Alice in Wonderland Helpfully Explains Aid Work in Darfur

by Michael Bear · 2009-06-14 17:56:00 UTC

Alice: "It's no use trying; one can't believe impossible things."

The Queen: "I dare say you haven't had much practice. When I was your age, I always did it for half an hour a day. Why, sometimes I've believed as many as six impossible things before breakfast.”

It wouldn't be a week without a Darfur kerfuffle.  On Thursday, John Holmes - everyone's favorite-named UN official - announced that four of the aid agencies expelled by the Sudanese Government in March would be allowed to return, albeit "under new names and logos."

For instance, CARE USA would return as CARE Switzerland, and Mercy Corps would return as Mercy Corps Scotland.

Fine, well and good. Save for the minor, inconvenient fact that the Sudanese Government had earlier vowed never to allow said agencies to return.

As a senior Sudanese official announced in March: "The decision of the government of Sudan is a legitimate sovereign decision which we will never reverse, and this should not be a issue for discussion."

The Sudanese Government evidently had no problem cutting a deal to allow aid agencies to return; that said, being publicly exposed as hypocrites was something else again.

(Yet further proof that one should never speak in absolutes.  Especially if you have something of a history of tacking towards the wind.)

As a spokesman from the Sudanese Foreign Ministry rushed to reiterate on Friday: "The government position on this is very clear. These groups will not return to Sudan either using their names or other new ones."

At which point something of a mad scramble ensued, as everyone tried to explain that the new NGOs were completely, utterly separate from those NGOs which had been expelled, unfortunate naming-similarities aside.

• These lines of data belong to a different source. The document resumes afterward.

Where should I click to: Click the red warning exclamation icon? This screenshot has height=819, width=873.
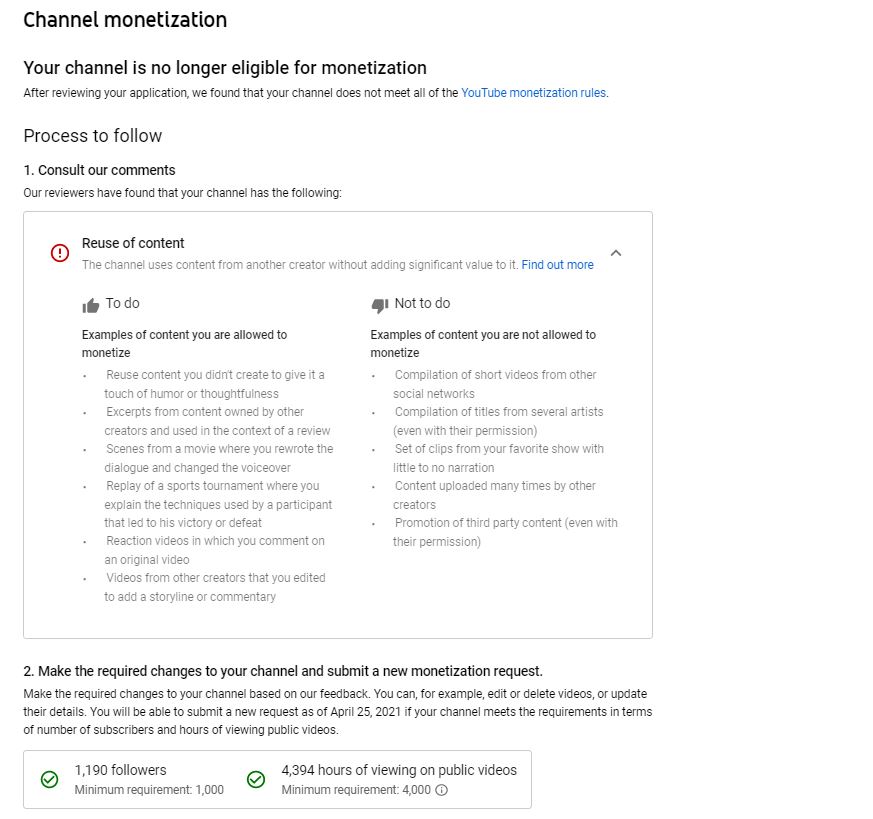click(60, 253)
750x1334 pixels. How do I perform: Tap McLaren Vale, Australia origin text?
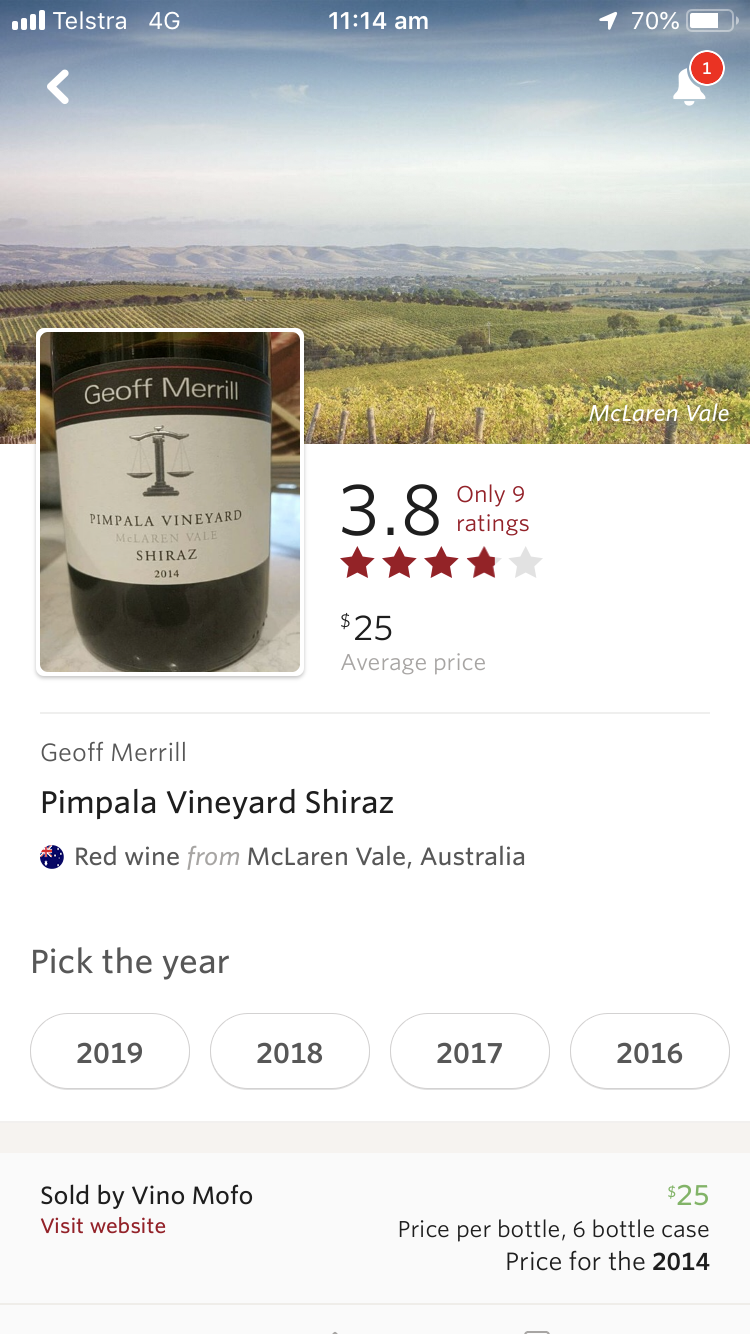coord(386,857)
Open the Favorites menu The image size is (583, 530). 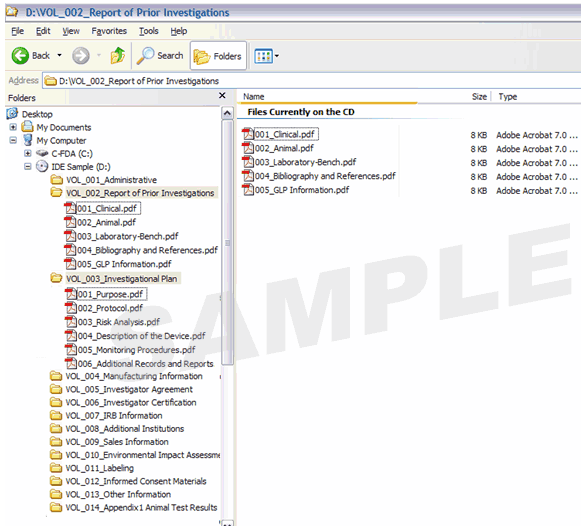109,31
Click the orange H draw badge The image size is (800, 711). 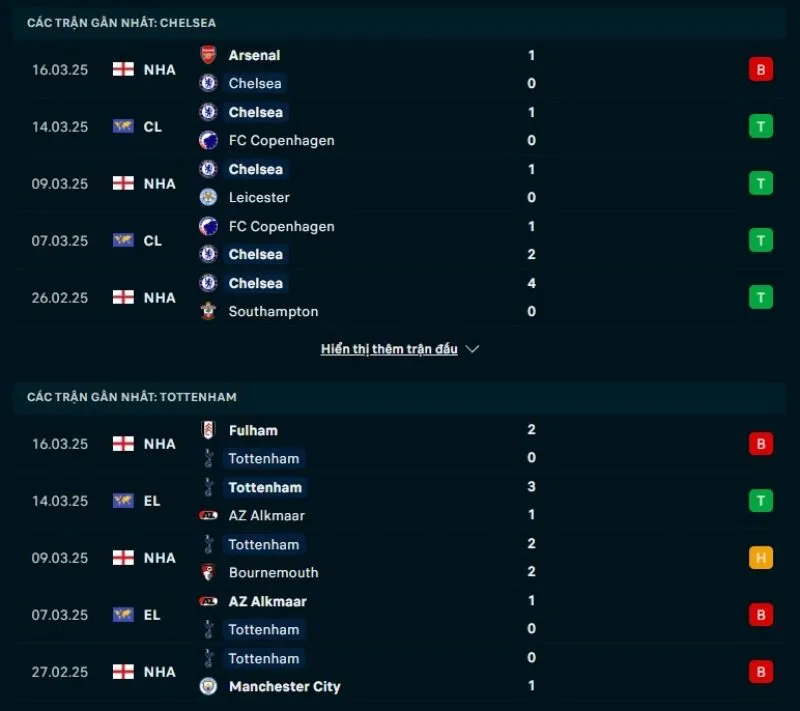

First, the UN clarified that it didn't actually mean that any of the expelled agencies were actually returning:

"The four NGOs referred to in the reports should not be characterized as 'returning' NGOs. While from related organizational families, they are not the same, and have been registered in Sudan as new INGO implementing groups and authorized to open new operations in the Sudan on that basis."

CARE then joined the fray, disavowing any links between CARE USA and CARE Switzerland.  Mercy Corps made the same distinction vis-a-vis Mercy Corps Scotland.

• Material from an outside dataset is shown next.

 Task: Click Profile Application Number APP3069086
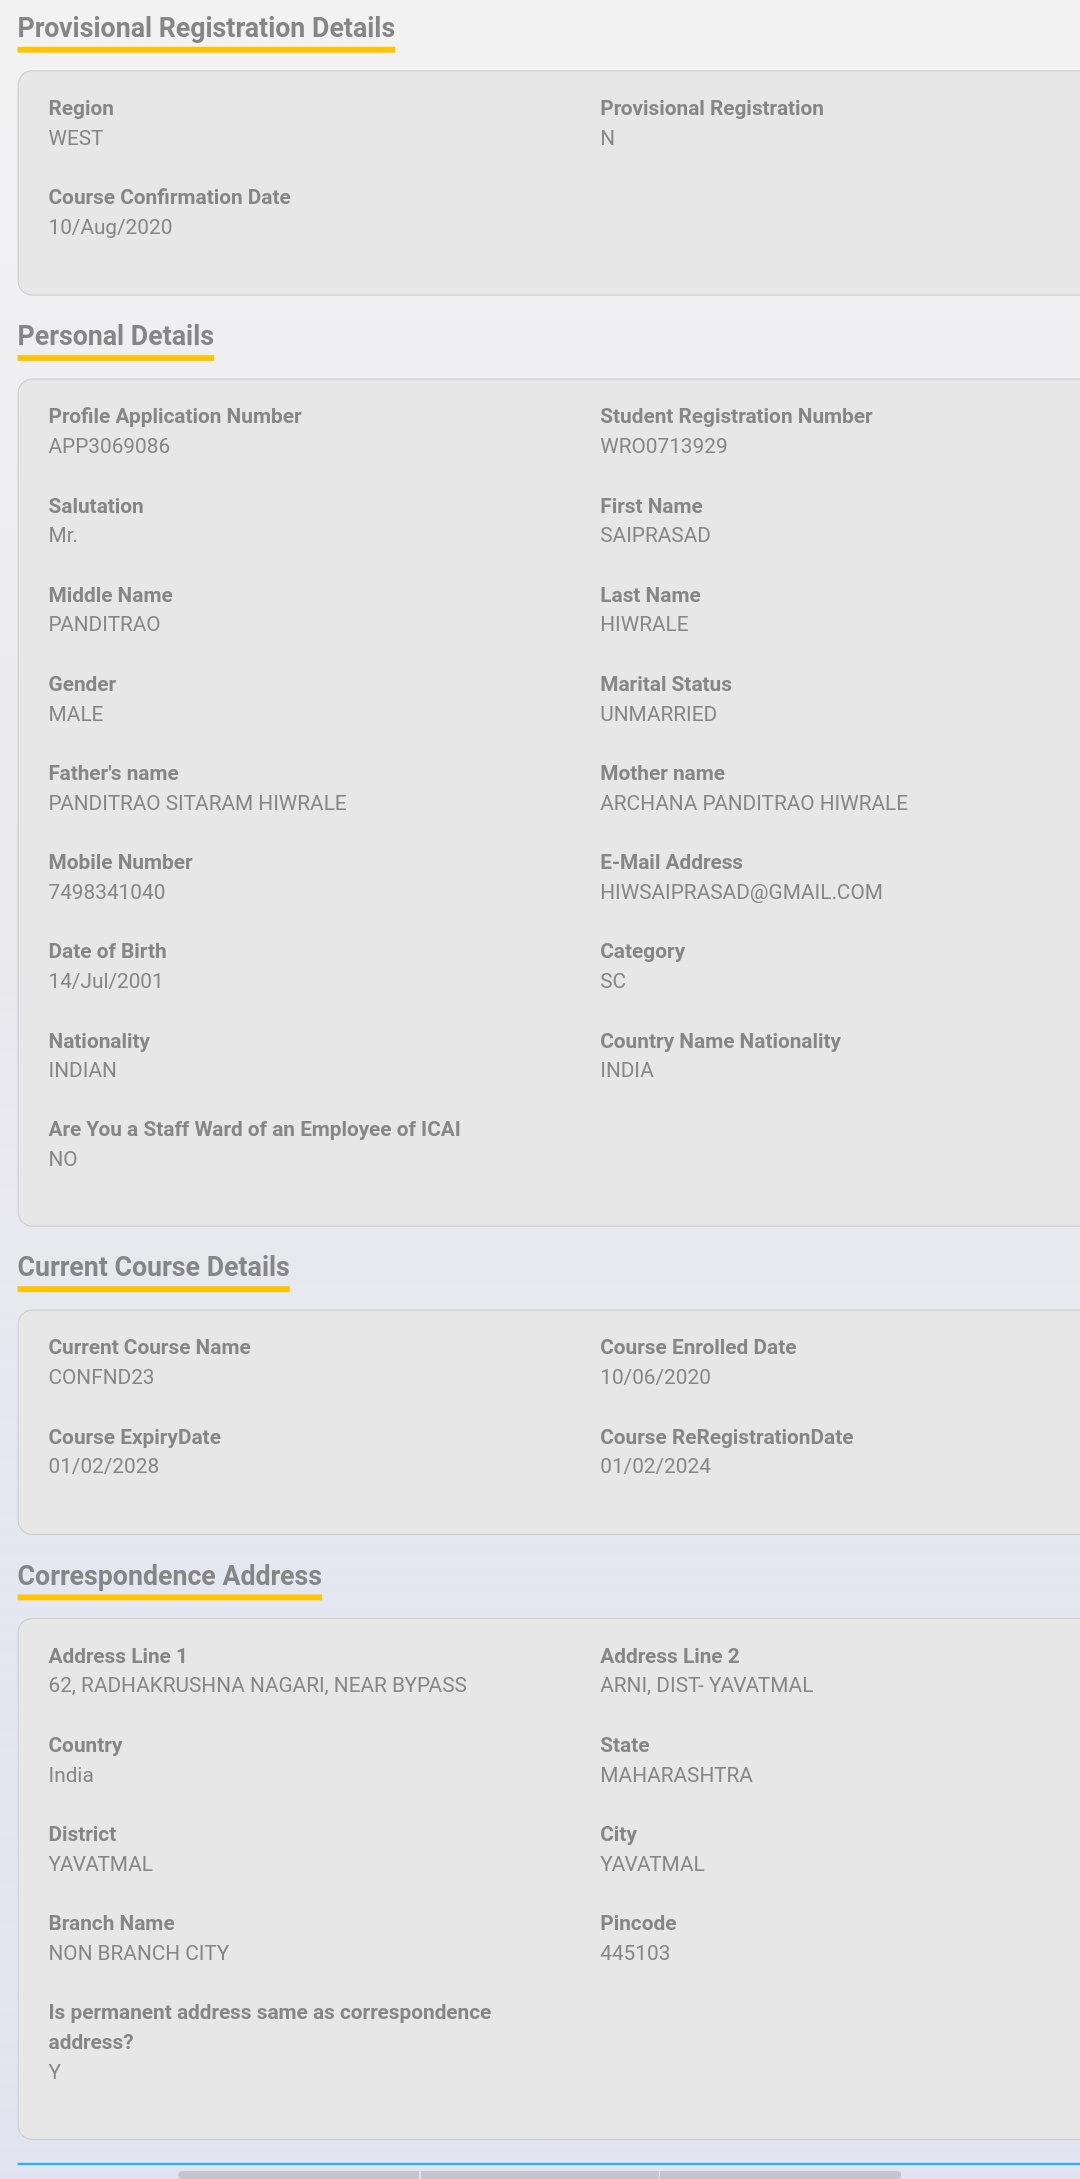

(In other words - these aren't the droids you're looking for.)

So, to sum up.  CARE and Mercy Corps are returning.  Except that they're not.  Should be, ummmmm, smooth sailing from here.

All that said, I do have sympathy for Mr. Holmes, and for the good folks at CARE and Mercy Corps, who are now in a somewhat impossible position.

If nothing else, this episode - which itself is something of a tempest in a teapot - illustrates a broader truth about aid work in Darfur. Namely, that, as the Red Queen explained to Alice, "it takes all the running you can do, to keep in the same place."

As long as the Sudanese Government continues to obstruct humanitarian operations at each and every turn, then the fact that a handful of agencies are returning is, at best, a pyrrhic victory.